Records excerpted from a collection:
################
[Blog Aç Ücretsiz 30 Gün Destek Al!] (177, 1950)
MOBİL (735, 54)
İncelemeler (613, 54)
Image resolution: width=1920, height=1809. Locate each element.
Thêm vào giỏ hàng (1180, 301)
################
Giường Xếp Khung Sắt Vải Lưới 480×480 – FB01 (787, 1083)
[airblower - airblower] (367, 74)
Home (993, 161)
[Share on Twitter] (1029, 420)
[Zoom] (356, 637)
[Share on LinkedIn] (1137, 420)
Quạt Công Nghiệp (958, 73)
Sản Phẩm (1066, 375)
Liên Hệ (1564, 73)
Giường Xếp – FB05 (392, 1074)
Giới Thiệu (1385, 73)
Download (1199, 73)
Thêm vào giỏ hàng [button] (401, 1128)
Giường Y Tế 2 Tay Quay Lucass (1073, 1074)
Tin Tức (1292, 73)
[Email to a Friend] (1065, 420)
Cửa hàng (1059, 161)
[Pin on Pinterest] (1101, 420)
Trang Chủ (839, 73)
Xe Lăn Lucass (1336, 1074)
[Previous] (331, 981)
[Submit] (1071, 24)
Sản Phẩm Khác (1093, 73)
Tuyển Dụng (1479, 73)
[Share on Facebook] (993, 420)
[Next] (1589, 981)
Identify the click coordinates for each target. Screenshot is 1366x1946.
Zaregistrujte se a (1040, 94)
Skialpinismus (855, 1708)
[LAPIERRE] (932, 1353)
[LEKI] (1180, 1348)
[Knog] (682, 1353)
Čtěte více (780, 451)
################
Each line in the entries above, starting at the line with "[Next] (1589, 981)" and ending at the line with "Čtěte více (780, 451)", is to be printed exactly, and only those lines.

[Next] (1589, 981)
Identify the click coordinates for each target. Screenshot is 1366x1946.
Zaregistrujte se a (1040, 94)
Skialpinismus (855, 1708)
[LAPIERRE] (932, 1353)
[LEKI] (1180, 1348)
[Knog] (682, 1353)
Čtěte více (780, 451)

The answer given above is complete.